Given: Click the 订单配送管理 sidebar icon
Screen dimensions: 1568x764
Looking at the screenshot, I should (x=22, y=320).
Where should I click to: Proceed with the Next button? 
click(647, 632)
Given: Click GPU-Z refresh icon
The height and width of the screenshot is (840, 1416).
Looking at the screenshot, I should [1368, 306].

____________

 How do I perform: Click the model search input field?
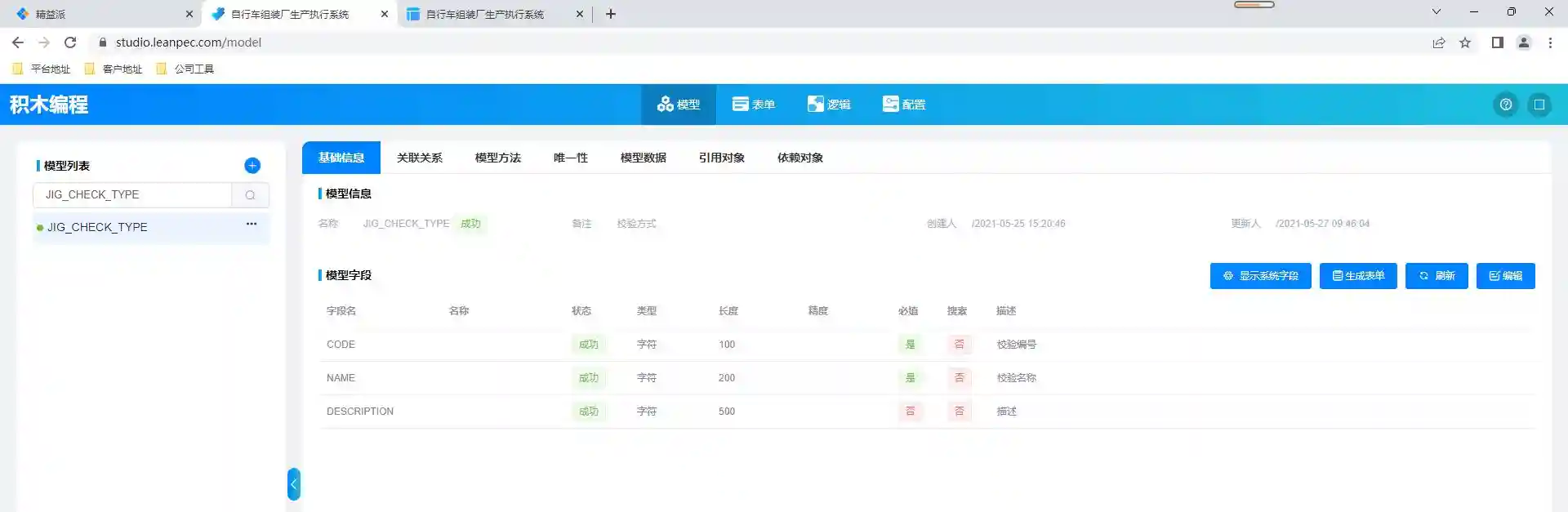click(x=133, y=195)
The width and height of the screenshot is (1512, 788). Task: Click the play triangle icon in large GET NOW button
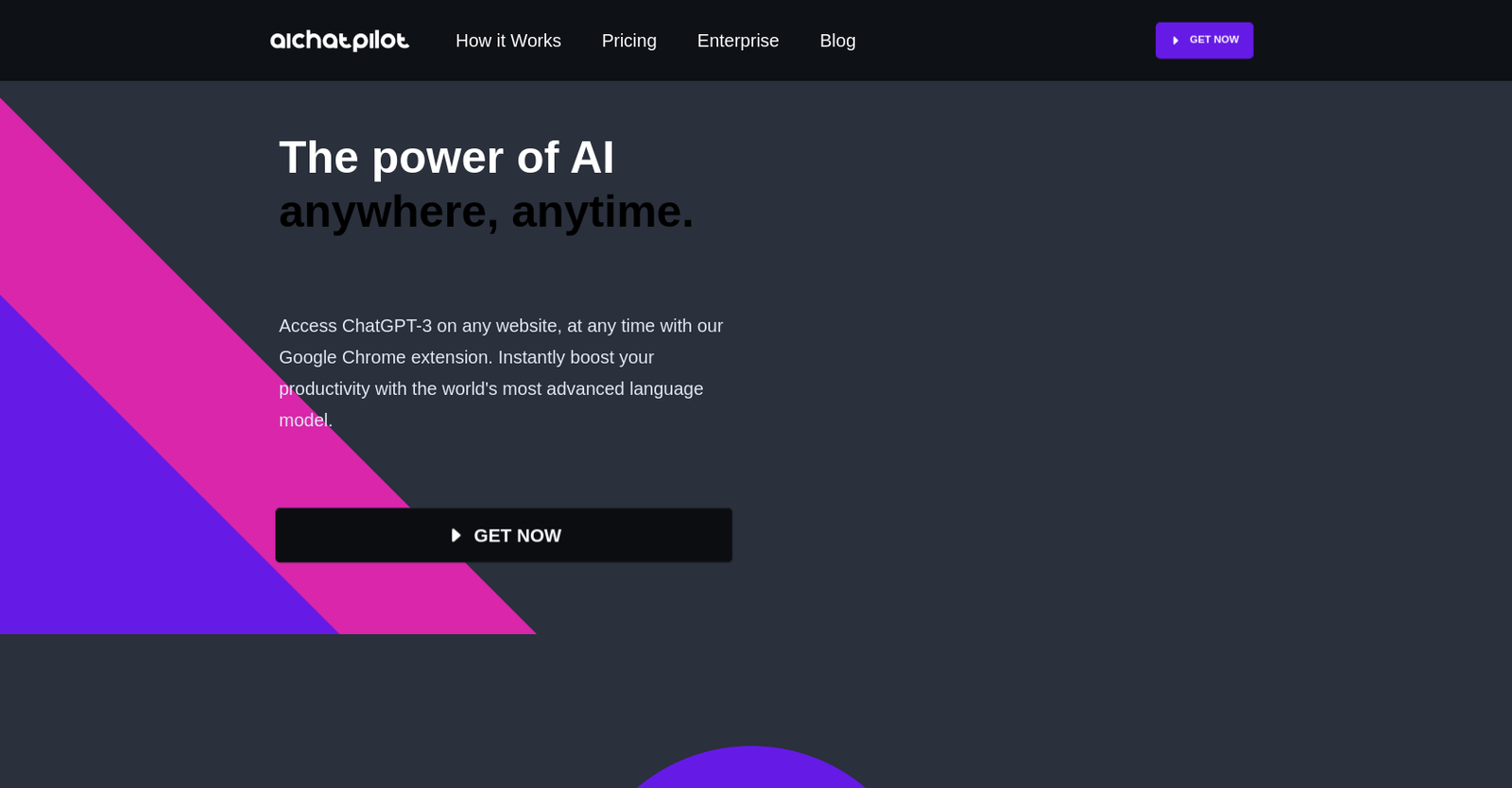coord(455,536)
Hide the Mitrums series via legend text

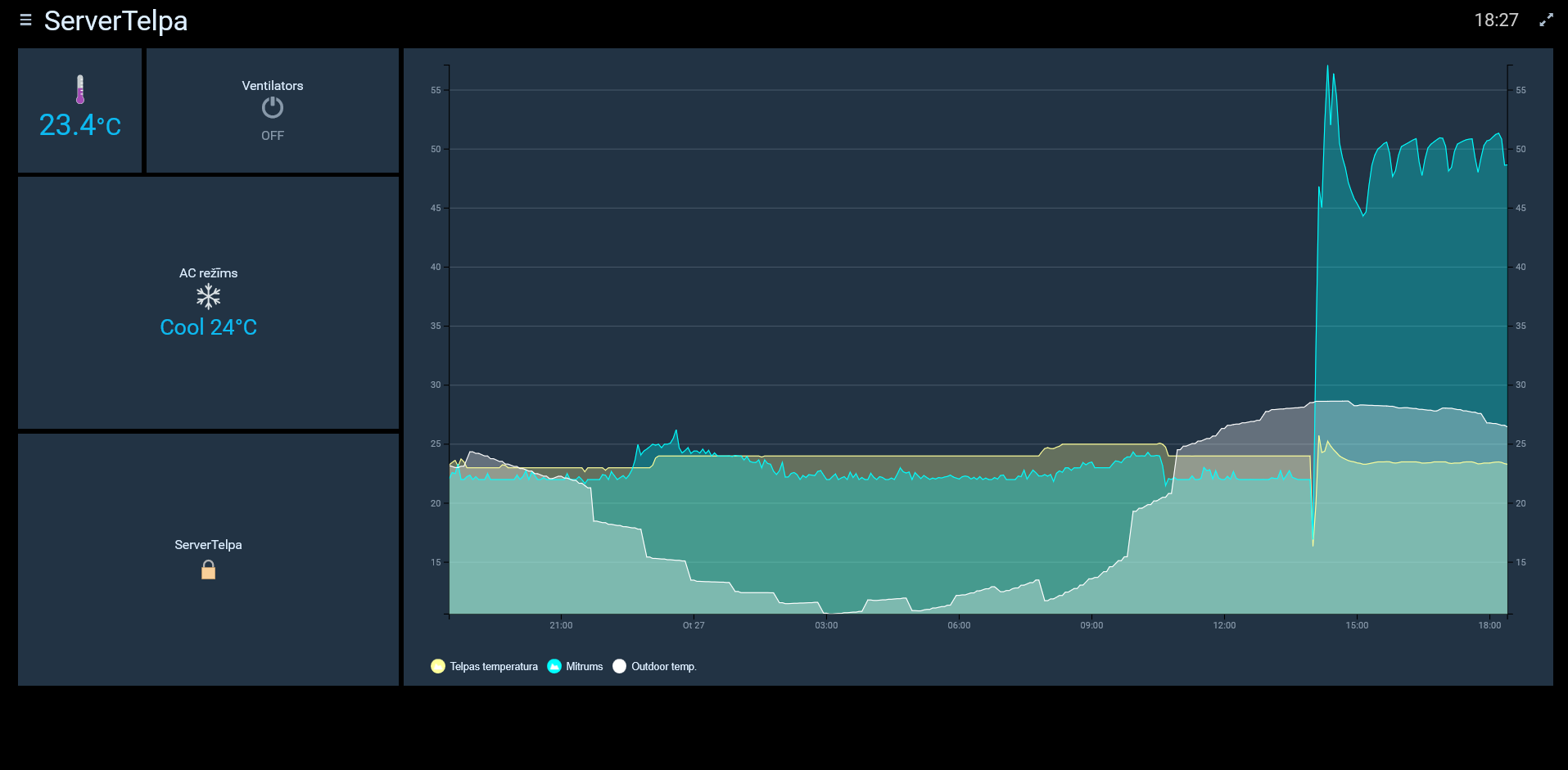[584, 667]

____________

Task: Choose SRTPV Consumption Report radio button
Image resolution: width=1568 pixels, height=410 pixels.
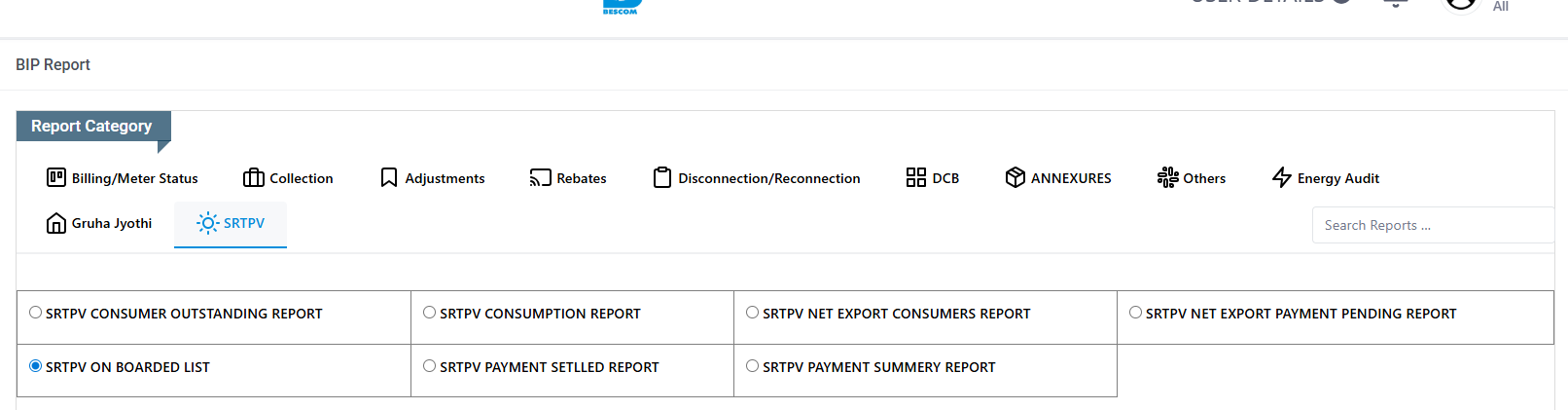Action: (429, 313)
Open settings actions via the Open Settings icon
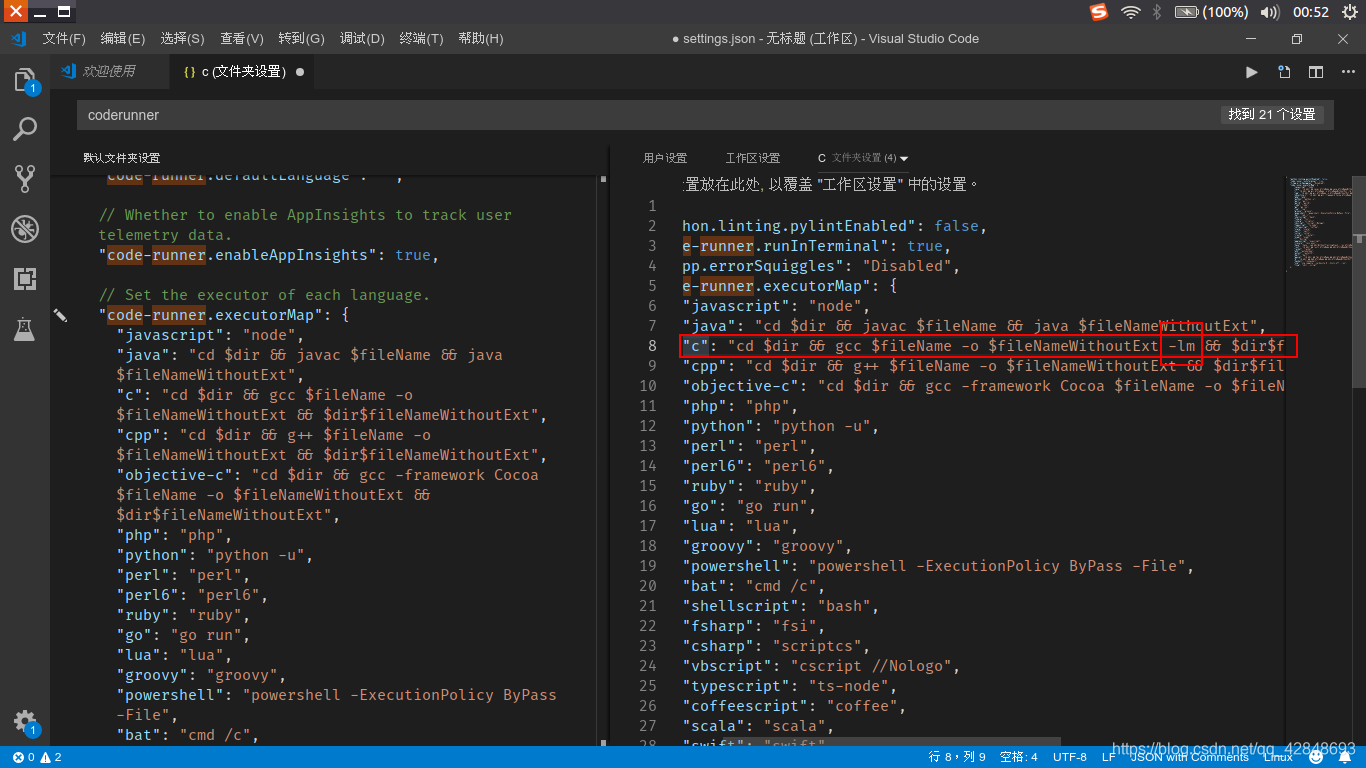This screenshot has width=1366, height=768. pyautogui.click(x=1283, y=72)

____________

• Work to complete:
The lines to return are those holding the string "Given" anywhere in the listing above.

• Answer to this exercise:
Given: Click the 订单配送管理 sidebar icon
Given: Click GPU-Z refresh icon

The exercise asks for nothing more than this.